At a pond, the fish are right there within reach of your hook. Of course, that doesn’t mean they’re going to fall for everything you throw at them. You might get into some bream and have some quick action with average-size bluegills, but that “titty bream” isn’t going to come easy. You’ll need to flip your cricket right to her nose and hope she’s in the mood.
You do know what a titty bream is, right? It’s one that’s so wide and thick that you have to press it against your chest to pull the hook loose and keep it from flipping back into the water.
The titty bream is the three-bagger to the big bass homerun. But to some, it’s the grand slam. And a stringer-full of bream so weighty that it has to be slung over a shoulder to lug to the cleaning table is a prideful thing indeed. A mess of titty bream. That’s a very good day at the pond.
If your pond fishing is only a childhood memory, then paying a visit to one might be a refreshing step back in time. If you’ve never been pond fishing, then you should put it on your list of things to do.
The hardest part might be finding a pond where you’re allowed to fish. It could take some knocking on farmhouse doors, or maybe just visiting a neighborhood pond and fishing until someone runs you off. Sometimes forgiveness is easier to get than permission.
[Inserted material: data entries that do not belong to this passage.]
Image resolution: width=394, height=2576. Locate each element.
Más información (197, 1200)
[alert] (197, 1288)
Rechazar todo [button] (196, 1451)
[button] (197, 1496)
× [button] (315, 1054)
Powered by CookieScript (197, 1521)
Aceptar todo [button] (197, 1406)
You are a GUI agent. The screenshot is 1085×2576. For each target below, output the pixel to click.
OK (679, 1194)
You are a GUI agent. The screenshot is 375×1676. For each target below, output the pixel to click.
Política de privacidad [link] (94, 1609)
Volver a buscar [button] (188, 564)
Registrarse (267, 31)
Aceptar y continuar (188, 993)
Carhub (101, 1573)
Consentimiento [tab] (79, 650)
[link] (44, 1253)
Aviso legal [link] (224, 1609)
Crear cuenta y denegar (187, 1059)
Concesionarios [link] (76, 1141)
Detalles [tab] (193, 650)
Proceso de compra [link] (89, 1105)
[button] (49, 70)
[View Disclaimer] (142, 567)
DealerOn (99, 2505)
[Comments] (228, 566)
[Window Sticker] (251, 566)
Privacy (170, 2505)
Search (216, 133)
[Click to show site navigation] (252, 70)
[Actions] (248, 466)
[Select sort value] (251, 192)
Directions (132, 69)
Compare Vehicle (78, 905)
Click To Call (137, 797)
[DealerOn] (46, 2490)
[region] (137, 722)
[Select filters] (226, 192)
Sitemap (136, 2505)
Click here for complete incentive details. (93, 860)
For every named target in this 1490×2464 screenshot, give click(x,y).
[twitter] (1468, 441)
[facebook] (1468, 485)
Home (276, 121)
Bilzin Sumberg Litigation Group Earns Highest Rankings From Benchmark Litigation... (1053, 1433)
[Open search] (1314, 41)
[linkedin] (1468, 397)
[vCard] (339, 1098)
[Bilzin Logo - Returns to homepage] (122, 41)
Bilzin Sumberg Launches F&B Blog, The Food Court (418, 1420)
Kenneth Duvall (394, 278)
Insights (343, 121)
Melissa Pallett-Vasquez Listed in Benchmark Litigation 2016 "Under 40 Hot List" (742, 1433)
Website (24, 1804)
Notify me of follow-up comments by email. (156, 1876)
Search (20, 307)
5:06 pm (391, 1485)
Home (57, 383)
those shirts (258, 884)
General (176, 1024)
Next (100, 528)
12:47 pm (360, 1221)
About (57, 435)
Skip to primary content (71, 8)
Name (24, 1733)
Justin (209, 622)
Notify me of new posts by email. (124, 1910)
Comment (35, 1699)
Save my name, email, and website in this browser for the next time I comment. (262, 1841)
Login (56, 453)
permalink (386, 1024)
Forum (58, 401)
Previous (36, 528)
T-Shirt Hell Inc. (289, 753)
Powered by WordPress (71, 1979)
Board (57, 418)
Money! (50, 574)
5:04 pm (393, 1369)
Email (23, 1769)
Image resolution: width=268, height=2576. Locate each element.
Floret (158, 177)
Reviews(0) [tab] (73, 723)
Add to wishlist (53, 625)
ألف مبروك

A lot of golf courses have pretty good fishing ponds, and they can provide some very pleasant evenings after the pasture-pool players have parked their carts and headed to happy hour.
Once you’ve located the pond of your choice, preparation is easy. A very basic rod-and-reel or a cane pole, some worms or crickets, a few plugs—a topwater frog, a plastic lizard, a Mepps spinner—and a comfortable folding chair. While you’re sitting back feeling your blood pressure drop, ponder your own definition of a pond. Or better yet, don’t. Just enjoy the little ecosystem before you: the call of a kingfisher or bluebird; the scent of water rich with life; the Sight of your bobber quivering then disappearing beneath the surface.
Sit quietly and a pond will bear its soul to you. That’s what really differentiates a pond from a lake.